ЗАДАНИЕ
Перепишите дословно весь фрагмент документа о Робеспьере, приведенный ниже.

ФРАГМЕНТ ДОКУМЕНТА

------

Робеспьер. (Гравюра Нейбеля с рис. Герена)
Но события развивались. Взятие Бастилии было для него тем страшным ударом грома, который показал, что опаснейшая политика, которую вел королевский двор, политика бессильного, но явно злостного сопротивления, ставит на очередь борьбу за власть с оружием в руках между революцией и контрреволюцией. Буря заливала водою уже не те или иные помещения корабля, а грозила немедленно потопить его. Необходимы были быстрые и притом окончательные, бесповоротные решения.

------

ИСХОДНЫЕ ДАННЫЕ
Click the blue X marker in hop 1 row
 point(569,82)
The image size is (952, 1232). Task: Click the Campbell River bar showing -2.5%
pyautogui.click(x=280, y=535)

------

ПИСЬМЕННОЕ РЕШЕНИЕ
Робеспьер. (Гравюра Нейбеля с рис. Герена)
Но события развивались. Взятие Бастилии было для него тем страшным ударом грома, который показал, что опаснейшая политика, которую вел королевский двор, политика бессильного, но явно злостного сопротивления, ставит на очередь борьбу за власть с оружием в руках между революцией и контрреволюцией. Буря заливала водою уже не те или иные помещения корабля, а грозила немедленно потопить его. Необходимы были быстрые и притом окончательные, бесповоротные решения.